Any catastrophic “spikes” will not be the fault of individuals breaching what remains of social distancing protocols, but of the government and corporate chiefs. They are effectively opening the way for the sweeping aside of restrictions by business operators.
Above all, they are insisting that all workers go back into workplaces, with school teachers and retail workers in the frontline, alongside the construction workers, miners and factory workers, most of whom have been forced by their employers and trade unions to stay on the job throughout the pandemic.
For all the pretence of being concerned for health and lives, the calculations of accepting “more cases” are being made directly in the interests of big business, which is demanding that all workers be coerced back into workplaces, regardless of the dangers.
As the Australian Financial Review reported this morning, the major employer groups are urging a more rapid and uniform return to work across the continent. The Australian Chamber of Commerce and Industry called for a more coordinated approach and the Business Council of Australia (BCA), representing the biggest companies, said “economic recovery” would depend on how “safely and quickly” the restrictions were eased.
Berejiklian’s call to allow “more cases” came just 24 hours after the BCA released a corporate “analysis” suggesting that if all COVID-19 restrictions were lifted after a month, the pandemic’s economic cost would be 10 percent of gross domestic product (GDP), or $197.3 billion. Six months of shutdown, lasting until September, would cost $402 billion this year—20 percent of GDP.
These calculations, literally weighing up the “cost” of saving lives, are based on the impact on corporate profits, not the burden being imposed on workers by way of mass unemployment, pay cuts and destruction of basic working conditions. In fact, the governments and employers are seeking to exploit the suffering being inflicted on working class households to coerce workers back into workplaces, with the cuts to full-time jobs, wages and conditions entrenched permanently.
While Berejiklian is from the Liberal-National Coalition, like Prime Minister Scott Morrison, this is a bipartisan drive. The Labor Party government leaders in Queensland, Western Australia and the Northern Territory were in the front of the pack this week, lifting multiple COVID-19 restrictions to allow non-essential shopping, outdoor gatherings, picnics, beach trips and other social outings.
West Australian Premier Mark McGowan indicated the base commercial considerations, including real estate revenues, behind such decisions. He said easing restrictions would allow up to 10 people at once to go to house open-for-inspections and housing display villages.
This rush is intensifying despite new deaths, currently concentrated in four COVID-19 clusters, illustrating the grave danger posed to the population. As Berejiklian also revealed at her media conference this morning, a seventh resident of the Anglicare Newmarch House aged care facility at Caddens, near Penrith, in western Sydney, died overnight. A further staff member tested positive for the virus, taking the total infections at the facility to 54, including 34 residents and 20 staff.
In Tasmania, four new cases linked to the island state’s North West Regional Hospital were confirmed on Monday. Of the small state’s 11 deaths, 10 have resulted from this still unexplained outbreak, along with 136 of Tasmania’s 208 cases.

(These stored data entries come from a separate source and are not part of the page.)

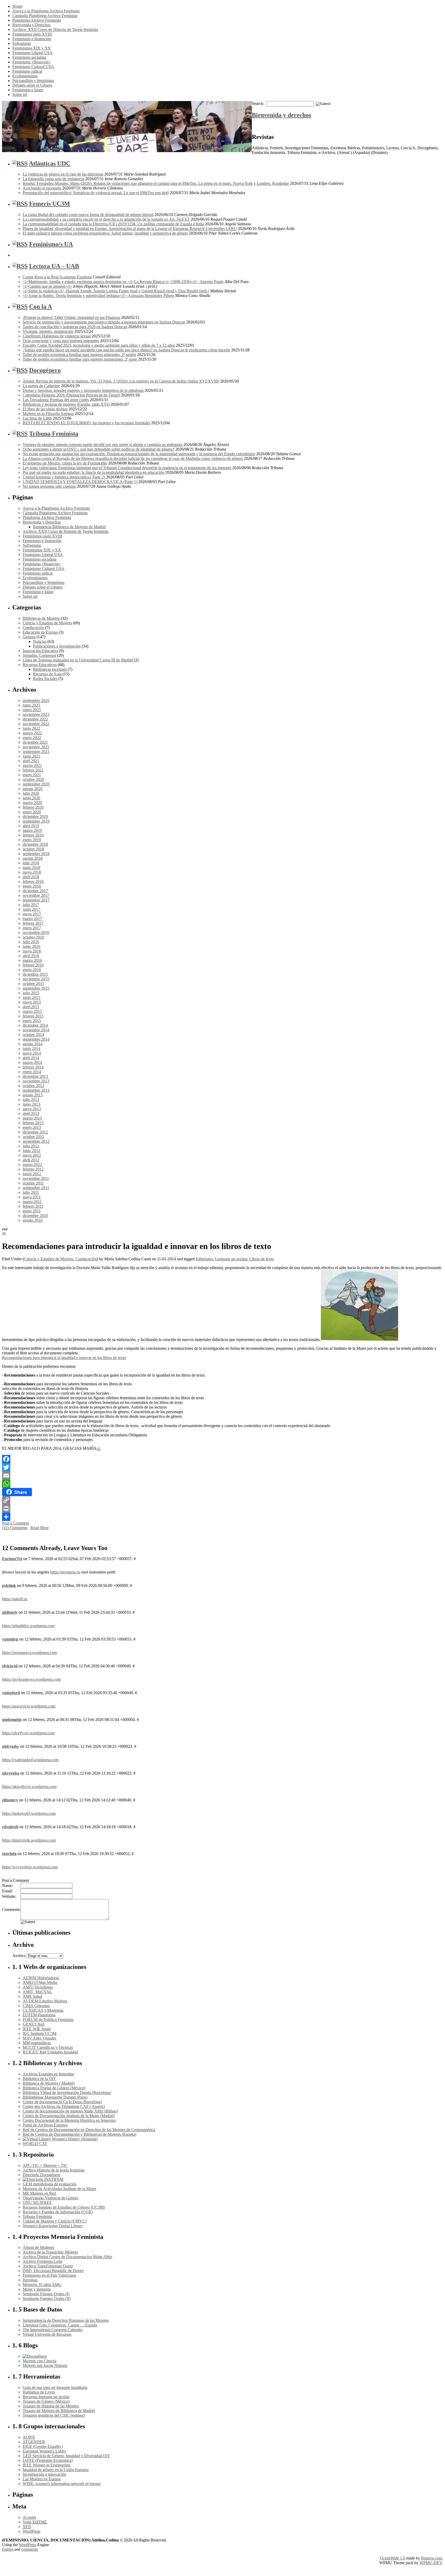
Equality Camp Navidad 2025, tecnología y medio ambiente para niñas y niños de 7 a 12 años (99, 345)
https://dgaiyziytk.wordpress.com (29, 1840)
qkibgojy (10, 1612)
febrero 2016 (33, 965)
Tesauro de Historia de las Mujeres (51, 2406)
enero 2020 (32, 812)
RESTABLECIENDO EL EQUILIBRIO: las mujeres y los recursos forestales (86, 423)
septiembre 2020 (36, 784)
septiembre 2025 (36, 700)
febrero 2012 (33, 1169)
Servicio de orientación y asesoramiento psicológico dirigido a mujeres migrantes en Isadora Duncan (104, 322)
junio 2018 (31, 867)
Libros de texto (261, 1259)
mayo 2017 (32, 914)
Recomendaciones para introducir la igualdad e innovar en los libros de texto (64, 1357)
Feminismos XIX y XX (31, 48)
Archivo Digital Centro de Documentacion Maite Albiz (67, 2257)
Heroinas (30, 2280)
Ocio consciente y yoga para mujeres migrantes (61, 340)
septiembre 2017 (36, 900)
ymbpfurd (11, 1693)
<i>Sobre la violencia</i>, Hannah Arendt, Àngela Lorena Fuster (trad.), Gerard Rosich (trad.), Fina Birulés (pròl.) (116, 291)
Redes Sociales (45, 678)
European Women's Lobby (44, 2451)
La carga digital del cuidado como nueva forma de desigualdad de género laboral (88, 214)
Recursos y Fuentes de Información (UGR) (58, 2212)
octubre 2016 (33, 937)
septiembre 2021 (36, 751)
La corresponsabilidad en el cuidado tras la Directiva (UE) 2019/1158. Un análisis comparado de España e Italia (113, 224)
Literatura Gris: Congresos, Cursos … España (60, 2325)
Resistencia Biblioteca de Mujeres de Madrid (69, 527)
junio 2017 (31, 909)
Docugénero (45, 370)
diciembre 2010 (35, 1215)
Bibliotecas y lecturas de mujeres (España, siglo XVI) (66, 404)
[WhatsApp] (222, 1484)
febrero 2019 (33, 835)
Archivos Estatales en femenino (48, 2074)
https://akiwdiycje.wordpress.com (29, 1786)
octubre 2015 (33, 983)
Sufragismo (21, 43)
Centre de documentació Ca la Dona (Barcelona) (62, 2102)
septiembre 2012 (36, 1141)
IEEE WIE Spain (37, 2029)
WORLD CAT (35, 2143)
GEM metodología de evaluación (49, 2184)
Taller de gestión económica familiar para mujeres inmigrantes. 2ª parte (80, 359)
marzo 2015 (32, 1011)
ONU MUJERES (37, 2202)
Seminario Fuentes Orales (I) (46, 2294)
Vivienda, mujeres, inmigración (48, 331)
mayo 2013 (32, 1109)
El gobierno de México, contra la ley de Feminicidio (65, 463)
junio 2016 (31, 946)
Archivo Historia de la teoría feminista (53, 2170)
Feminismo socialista (29, 57)
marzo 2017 (32, 918)
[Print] (222, 1508)
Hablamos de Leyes (39, 2392)
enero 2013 (32, 1127)
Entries (7, 2549)
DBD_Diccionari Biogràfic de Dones (53, 2270)
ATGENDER (34, 2442)
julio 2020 (31, 793)
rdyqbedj (10, 1827)
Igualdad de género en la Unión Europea (56, 2469)
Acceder (29, 2517)
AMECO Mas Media (40, 1982)
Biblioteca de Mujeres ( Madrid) (49, 2083)
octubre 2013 (33, 1085)
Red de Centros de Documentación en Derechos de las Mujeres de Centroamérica (89, 2129)
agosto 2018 (32, 858)
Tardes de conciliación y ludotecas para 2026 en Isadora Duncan (75, 327)
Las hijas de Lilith (37, 418)
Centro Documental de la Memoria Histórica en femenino (69, 2120)
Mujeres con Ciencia (39, 2361)
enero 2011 (32, 1211)
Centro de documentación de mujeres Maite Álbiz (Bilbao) (70, 2111)
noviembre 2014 (36, 1030)
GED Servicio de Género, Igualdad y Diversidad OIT (66, 2456)
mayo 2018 (32, 872)
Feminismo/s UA (51, 244)
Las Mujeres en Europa (42, 2479)
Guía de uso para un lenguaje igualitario (55, 2387)
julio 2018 (31, 863)
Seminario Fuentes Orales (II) (47, 2298)
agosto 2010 (32, 1220)
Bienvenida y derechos (281, 115)
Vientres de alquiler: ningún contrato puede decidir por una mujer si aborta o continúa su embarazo (102, 444)
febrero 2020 (33, 807)
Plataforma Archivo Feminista (36, 20)
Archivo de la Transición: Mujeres (50, 2252)
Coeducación (33, 627)
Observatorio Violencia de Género (50, 2198)
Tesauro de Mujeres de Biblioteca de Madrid (59, 2410)
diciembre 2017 (35, 891)
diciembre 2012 (35, 1132)
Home (17, 6)
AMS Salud (32, 1996)
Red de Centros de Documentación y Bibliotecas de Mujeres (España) (79, 2134)
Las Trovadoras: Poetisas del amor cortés (56, 399)
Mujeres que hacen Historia (45, 2365)
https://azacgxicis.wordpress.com (28, 1706)
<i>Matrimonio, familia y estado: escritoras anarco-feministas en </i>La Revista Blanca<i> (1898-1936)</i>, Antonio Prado (123, 281)
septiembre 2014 (36, 1039)
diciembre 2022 (35, 719)
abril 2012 (31, 1160)
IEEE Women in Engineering (46, 2465)
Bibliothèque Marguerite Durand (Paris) (55, 2097)
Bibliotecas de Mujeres (41, 618)
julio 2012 (31, 1146)
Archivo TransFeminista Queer (48, 2266)
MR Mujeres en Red (39, 2193)
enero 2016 (32, 969)
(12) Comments (14, 1528)
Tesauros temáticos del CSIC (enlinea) (54, 2415)
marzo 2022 (32, 733)
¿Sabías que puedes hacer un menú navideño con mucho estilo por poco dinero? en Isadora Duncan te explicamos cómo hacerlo (126, 350)
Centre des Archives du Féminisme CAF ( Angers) (64, 2106)
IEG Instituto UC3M (39, 2033)
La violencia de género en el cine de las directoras (63, 174)
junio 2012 (31, 1150)
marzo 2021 (32, 765)
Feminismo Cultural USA (33, 66)
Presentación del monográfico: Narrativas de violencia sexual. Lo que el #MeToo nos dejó (96, 192)
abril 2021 (31, 761)
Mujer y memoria (37, 2289)
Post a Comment (15, 1523)
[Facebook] (222, 1459)
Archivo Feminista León (42, 2261)
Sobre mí (19, 94)
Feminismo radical (27, 71)
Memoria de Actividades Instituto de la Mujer (59, 2188)
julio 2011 (31, 1192)
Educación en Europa (40, 632)
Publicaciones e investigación (57, 646)
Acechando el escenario (42, 188)
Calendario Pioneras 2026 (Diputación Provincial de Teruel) (71, 395)
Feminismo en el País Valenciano (49, 2275)
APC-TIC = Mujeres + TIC (45, 2165)
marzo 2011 (32, 1201)
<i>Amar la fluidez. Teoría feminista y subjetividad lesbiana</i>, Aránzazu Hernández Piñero (98, 295)
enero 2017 (32, 928)
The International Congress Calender (52, 2329)
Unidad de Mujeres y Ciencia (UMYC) (55, 2221)
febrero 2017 (33, 923)
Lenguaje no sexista (231, 1259)
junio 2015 (31, 997)
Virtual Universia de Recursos (47, 2334)
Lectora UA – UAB (54, 266)
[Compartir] (222, 1517)
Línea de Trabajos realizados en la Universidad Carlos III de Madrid (78, 660)
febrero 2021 (33, 770)
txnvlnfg (9, 1853)
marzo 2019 (32, 830)
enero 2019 (32, 840)
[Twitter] (222, 1467)
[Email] (222, 1475)
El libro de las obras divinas (45, 409)
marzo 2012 (32, 1164)
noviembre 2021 (36, 747)
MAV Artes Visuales (39, 2038)
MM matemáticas (37, 2043)
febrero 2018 (33, 881)
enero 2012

Victoria has two clusters, with infections forcing at least 100 staff into isolation at Melbourne’s Alfred Hospital and 16 cases, previously kept secret, now linked to a private Melbourne inpatient psychiatric facility, including patients, staff and doctors.
Testing rates remain far too low to assess the level of undetected infections. For instance, with a statewide population of 6.3 million, only 104,000 Victorians have been tested. The criteria for testing still exclude people with no overt symptoms or links to known cases.
It is no accident that teachers are being confronted by vehement federal and state government demands to return to classrooms, despite obvious health risks.
Fully supported by the unions, the corporate ruling class is determined to quickly end the current predominance of children being taught at home, so that their parents can be pressured back into offices, factories and retail outlets.
This became more apparent during last night’s “Q&A” program on Australian Broadcasting Corporation television. Speaking on behalf of the federal government, Education Minister Dan Tehan claimed that the official medical advice had been “consistent” throughout the pandemic—that it was safe for schools to remain open.
Deputy Chief Medical Officer Nick Coatsworth and Mark Scott, the head of the NSW education department, backed Tehan. They simply brushed aside that fact that the advice was suddenly reversed last week to now claim that social distancing was not needed in classrooms.
Coatsworth and Scott also stood by a small NSW Health study, prematurely released last weekend, that concluded there was only a slight risk of students transmitting the disease, but they admitted that the study was not peer-reviewed. At the same time, Coatsworth, a medical doctor, insisted that schools and the economy had to be quickly returned to “normal.”
However, a question from a Melbourne high school teacher gave voice to the outrage and concern among teachers, other school staff and parents. Karla Owen recalled that Prime Minister Morrison “came out last week and essentially berated and devalued teachers,” demanding that they “go to work.”
Confronting Tehan, Owen declared: “This was a slap in the face to all teachers. Why is Mr Morrison putting teachers, one of the country’s most important resources, in harm’s way? Why are we so expendable?”
By speaking out, Owen expressed the underlying resolve of workers to protect lives and livelihoods from the criminal and mercenary “death calculus” of the ruling class. Her passionate objection poses the necessity for the working class to take charge of society and reorganise it on the basis of human life and need, not private profit and death.
The author also recommends:
Australian government introduces spying app as part of back-to-work push
[27 April 2020]
Australia’s national cabinet continues back-to-work push
[22 April 2020]
COVID-19 and the role of Labor and the unions in Australia
[16 April 2020]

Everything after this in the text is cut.